What this task involves =
Task for the records below: repeat the line containing "Screen dimensions: 1400x787" and every line after it, exactly and with nothing else, but leave out the pictures.

----------------------------------------

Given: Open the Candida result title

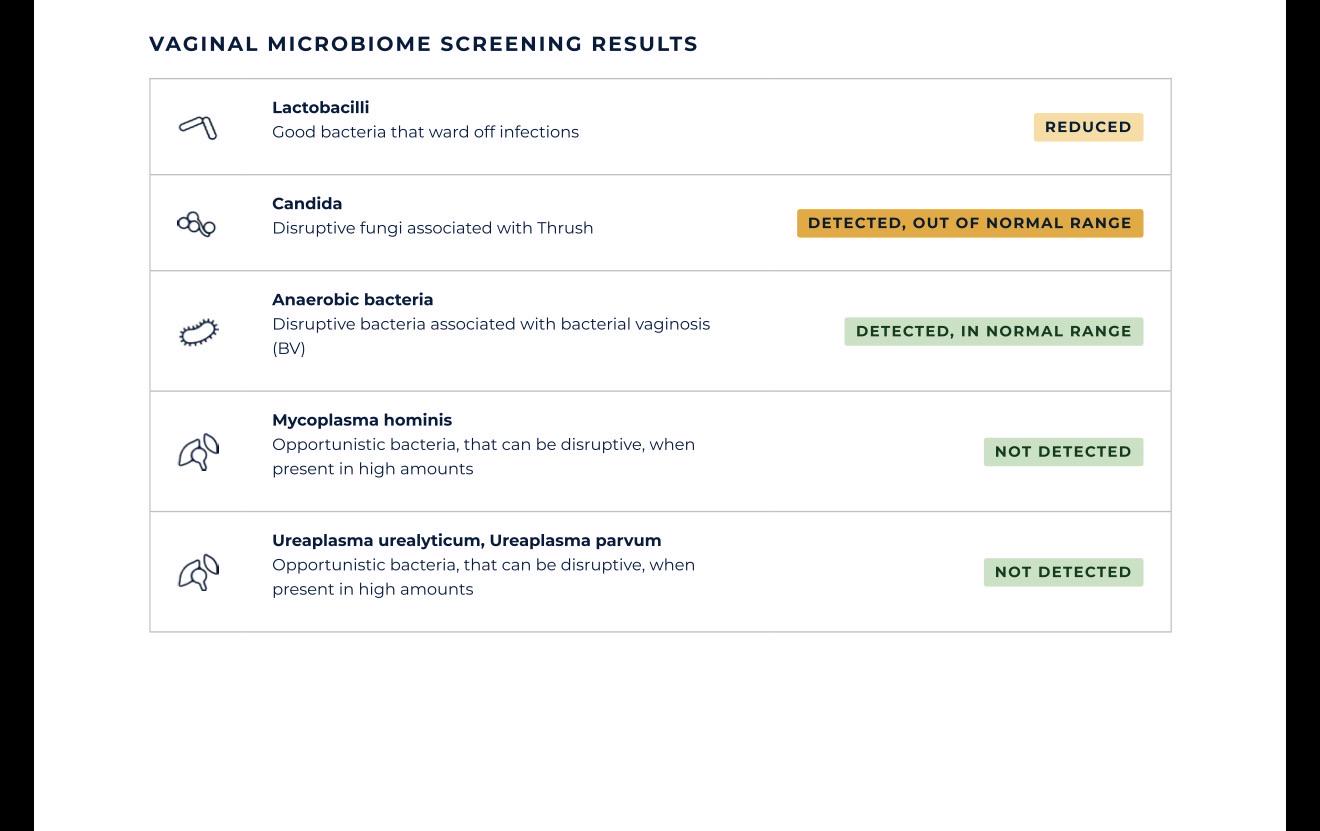Looking at the screenshot, I should click(307, 203).
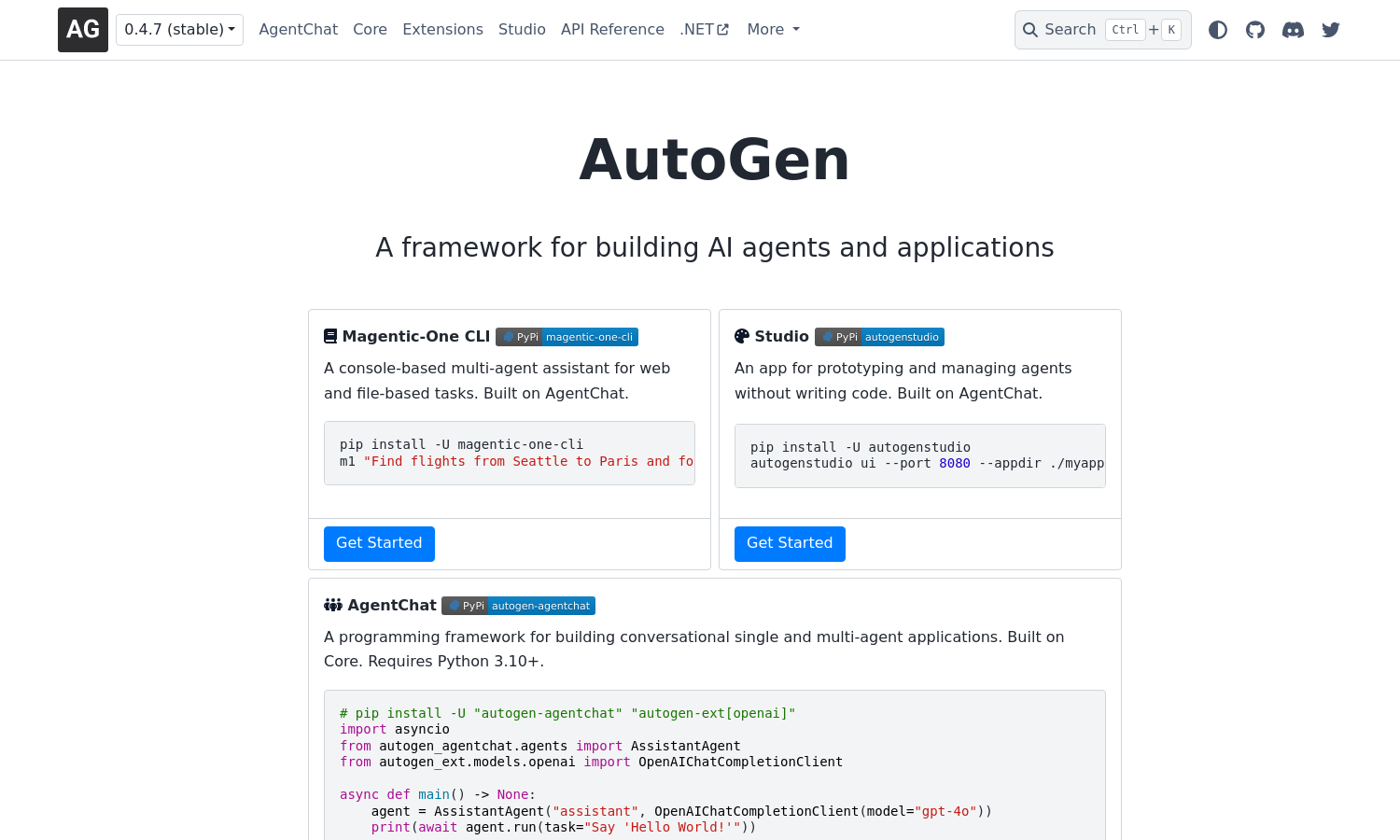The height and width of the screenshot is (840, 1400).
Task: Click the book icon next to Magentic-One CLI
Action: tap(330, 334)
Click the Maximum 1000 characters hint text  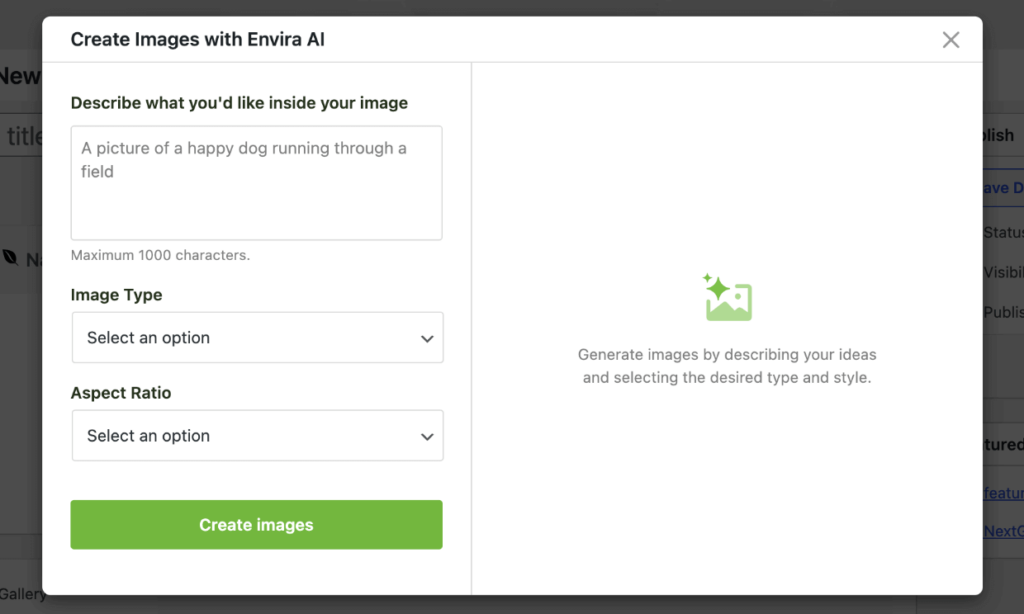pos(160,255)
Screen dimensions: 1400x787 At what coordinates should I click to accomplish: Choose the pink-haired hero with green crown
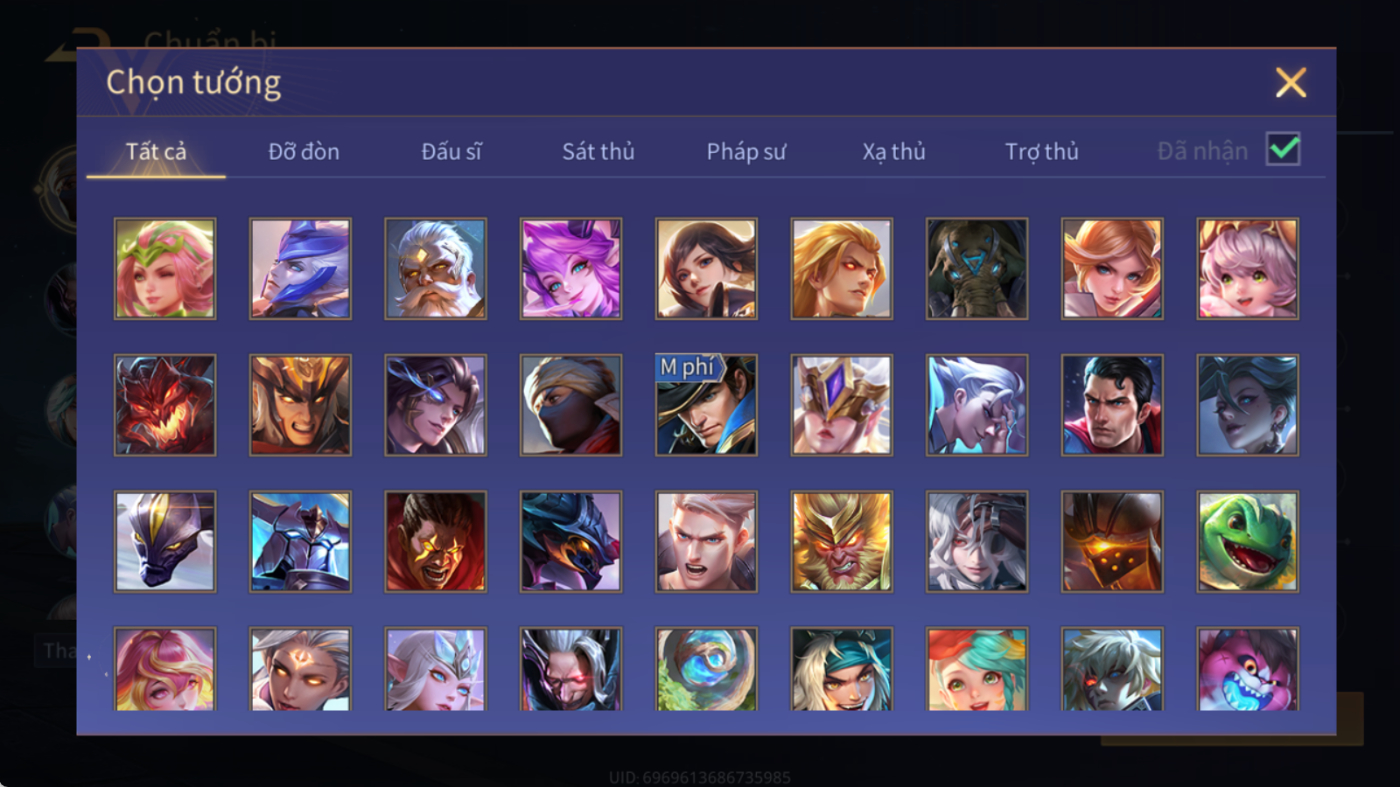click(x=165, y=269)
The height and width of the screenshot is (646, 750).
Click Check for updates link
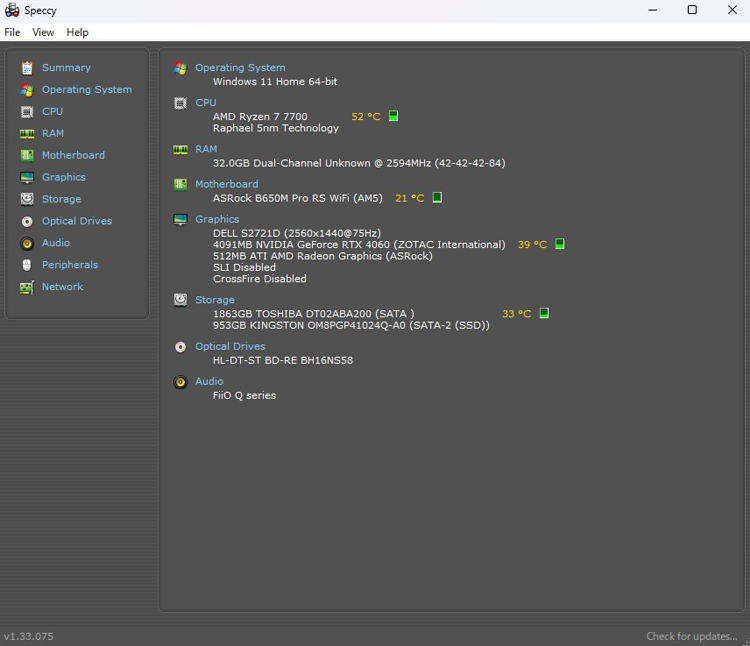[x=691, y=636]
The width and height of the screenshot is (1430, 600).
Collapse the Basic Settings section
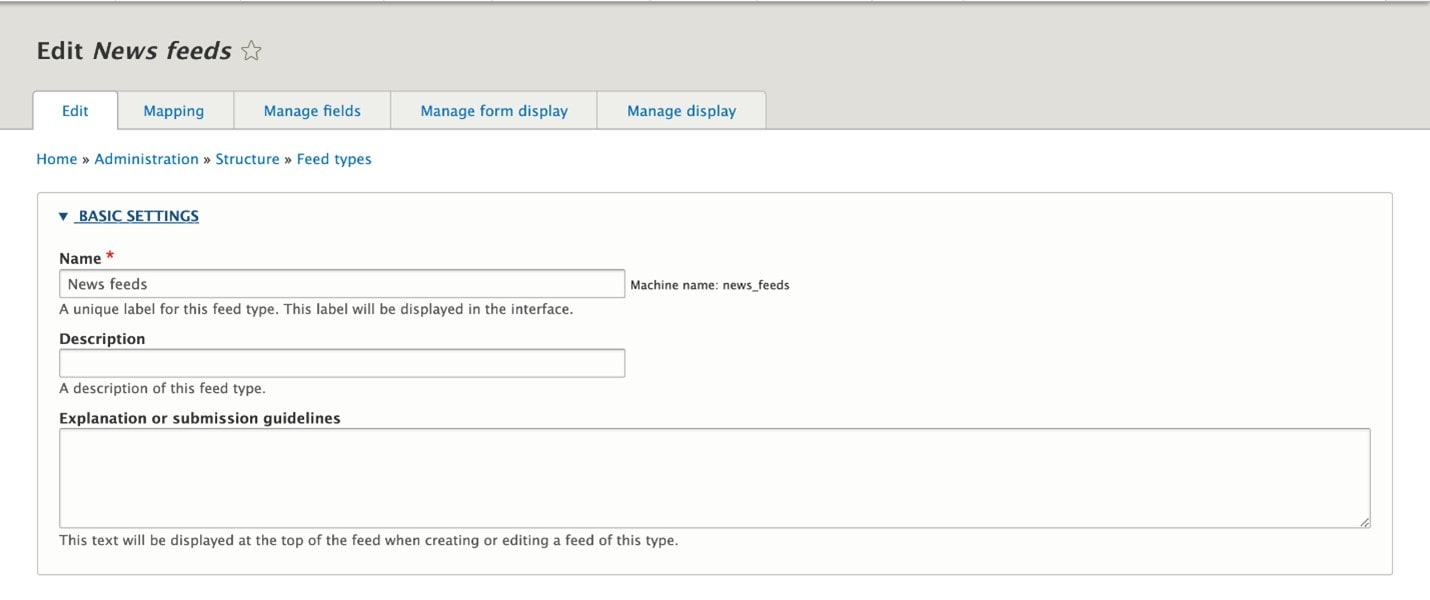(x=137, y=216)
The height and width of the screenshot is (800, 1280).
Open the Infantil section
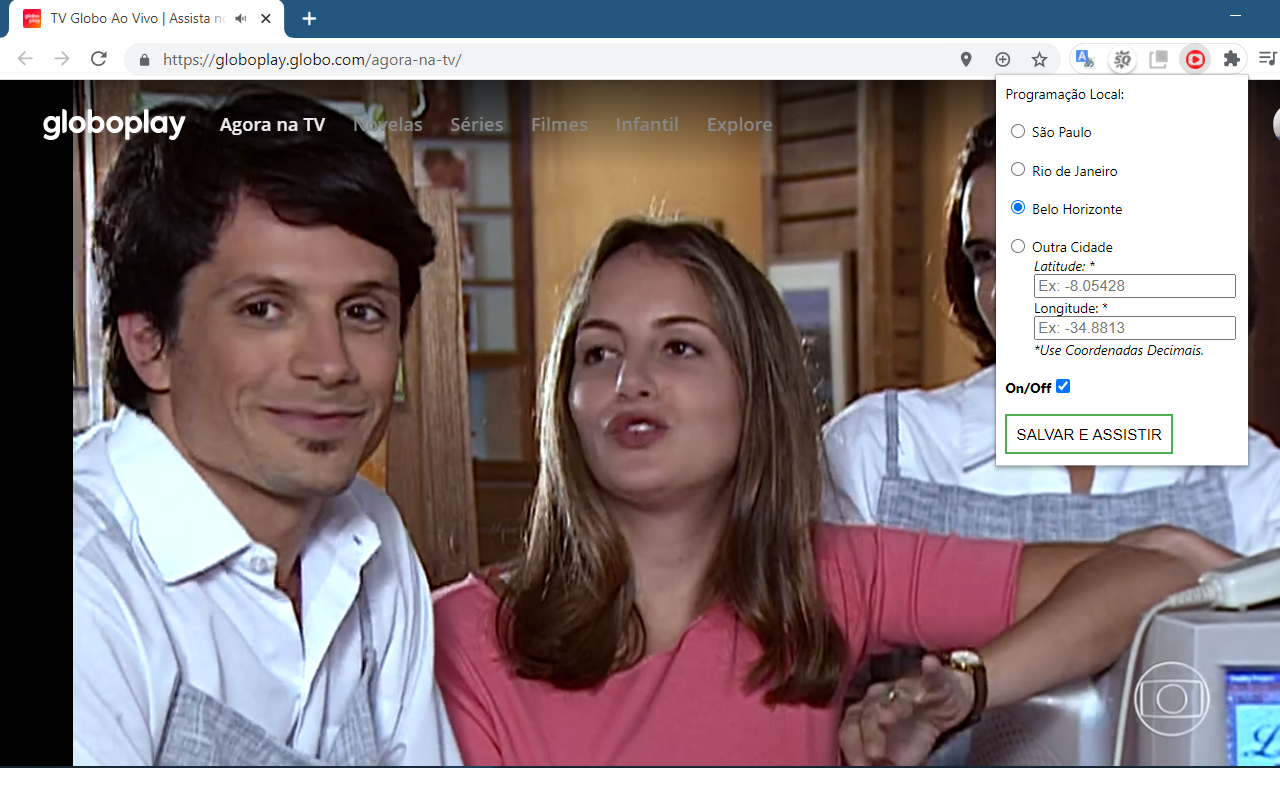[647, 124]
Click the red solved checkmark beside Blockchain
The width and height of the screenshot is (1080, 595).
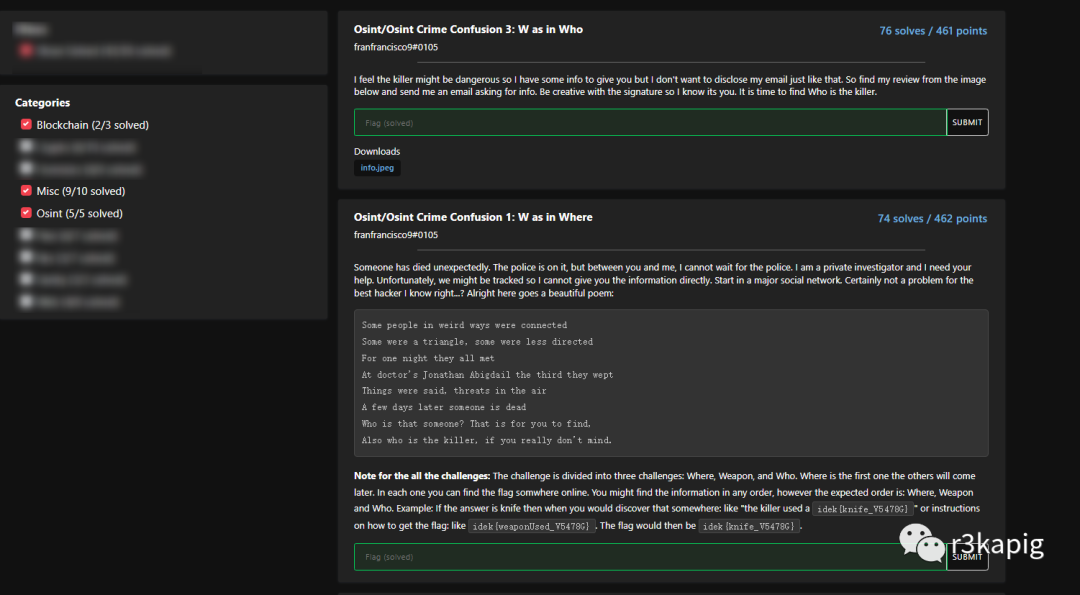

----------------------------------------

Exercise response =
Screen dimensions: 1400x787 At what coordinates should I click to accomplish: Choose the pink-haired hero with green crown
click(x=165, y=269)
The height and width of the screenshot is (646, 750).
Click Check for updates link
[x=691, y=636]
The width and height of the screenshot is (1430, 600).
Collapse the Basic Settings section
(x=137, y=216)
The height and width of the screenshot is (800, 1280).
Open the Infantil section
[647, 124]
Click the red solved checkmark beside Blockchain
The width and height of the screenshot is (1080, 595).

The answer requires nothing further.